Venezuela's state-supported music education marvel, El Sistema, offering free instruction to nearly 600,000 young people in all corners of the country, is not without controversy.
With an increasingly restive Venezuelan public protesting human rights violations and economic dysfunction, El Sistema, an agency in the executive branch of the government, cannot escape its association with the administration of President Nicolàs Maduro.
But those who argue that El Sistema has always been a program above politics and an example of positive social action that is catching on around the world had powerful evidence with the exceptional Los Angeles debut Wednesday night of the Bahia Orchestra Project. This is an orchestra of young Brazilian musicians directly modeled on El Sistema.
Oddly enough, little attention was paid. The concert was modestly attended. There was scant evidence of interest from those putting on or involved with the L.A. Phil's high-profile "Take a Stand" symposium, being held in conjunction with the TchaikovskyFest and including the participation of L.A.'s own Sistema-style YOLA and HOLA youth orchestra programs.
But in comments that the Bahia orchestra's music director, Ricardo Castro, made to the audience after the wonderful performances, he said no one had ever had, in the 500-year history of the Bahia region, the idea to start an orchestra until the notion and support came from neighboring Venezuela.
Seven years ago, Castro, a pianist and conductor from Bahia, imported the full Sistema model, and now the Brazilian state has its own Sistema, called NEOJIBA (State Youth and Children's Orchestra Centers of Bahia), with about 4,000 students and this 140-member Bahia Orchestra Project.
Just like the Bolívars, the Bahia Orchestra is attracting interest from big names.
Thibaudet, then, had a scheduling conflict for Wednesday's Northridge date, and pianist Stewart Goodyear became a late replacement, substituting Beethoven's Fifth Piano Concerto ("Emperor").
All of this proved fortuitous. The Bahia Orchestra is Castro's project, and he probably should have been leading the tour all along. Goodyear is a phenomenon who deserves wide attention.
I arrived at the concert late, having been told about a shortcut from one of the parking lots at
The orchestra sounded scrappy. The ages of the players range from 7 to 29. There was a surprising lightness, even delicacy, to the sound, surprising because it is quite a big ensemble employed for a Beethoven concerto. Intonation was that of students.
But another kind of tuning was ideal, the sense of soloist and orchestra being in tune with each other. Something very special happened.
Goodyear is a kind of pianist outlier. He made his Hollywood Bowl debut a dozen years ago in a Mozart concerto in which he improvised a cadenza. Lately he's been doing marathons of all 32 piano sonatas —starting at 10 a.m. and finishing at 11:30 p.m. (with lunch and dinner breaks), sometimes accompanied by a dancer.
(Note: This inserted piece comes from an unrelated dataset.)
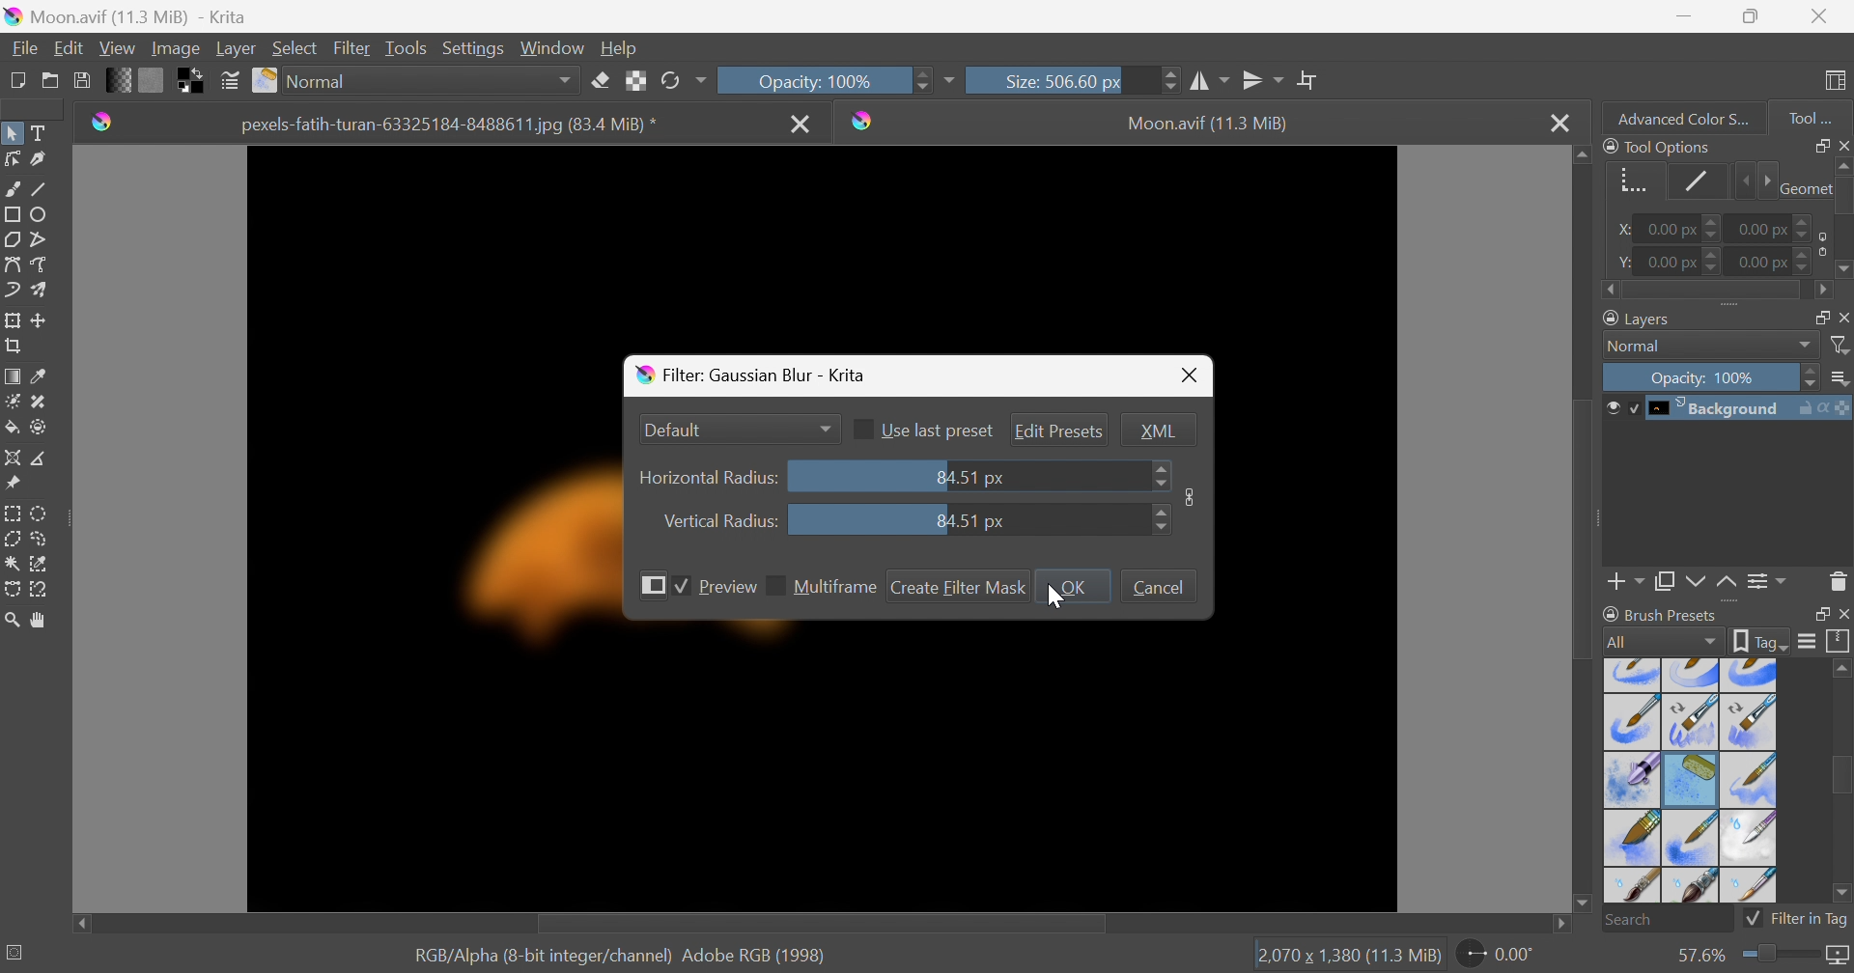 The width and height of the screenshot is (1854, 973). Describe the element at coordinates (959, 587) in the screenshot. I see `Create Filter Mask` at that location.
He has recently recorded the sonatas, and the performances are airily elegant and excitingly percussive. That was the case in the "Emperor" too. Goodyear's tone is crisp. He gets the piano to sound like a xylophone. His trills are like bells ringing. The Bahia players tuned into that sound and that airiness with a bright, light, percussive quality that was a touch jazzy and utterly vibrant.
The second half of the program featured the fourth of Villa-Lobos' "Bachianas Brasileiras" and the 1919 version of Stravinsky's "Firebird" Suite. Both were sensations. Clearly the orchestra hadn't had the time to fully rehearse the Beethoven, it being a one-off on the tour.
In the Villa-Lobos, color was everything. Percussion sizzled. The strings swung. The winds were individuals. Alluring melodies took hold and would let go. Principal bassoon Abner da Solva Pinto stood out with a huge sound and a bold personality.
The "Firebird" startled and stirred. Castro went for extremes. He began in the realm of ethereal delicacy. The "Infernal" Dance shook the roof with its powerful accents. The Finale had the captivating sway of a samba. I have never heard a sexier "Firebird."
The encores were Sistema style, with dancing musicians, in "Aquarela do Brasil," "Tico Tico" and the Bolívars' favorite, the Mambo from "West Side Story."
There is simply no resisting this kind of thing. The complex and troubling argument about Sistema and politics will continue, but kids like these should never be left out of the discussion. I wish more had bothered to hear them.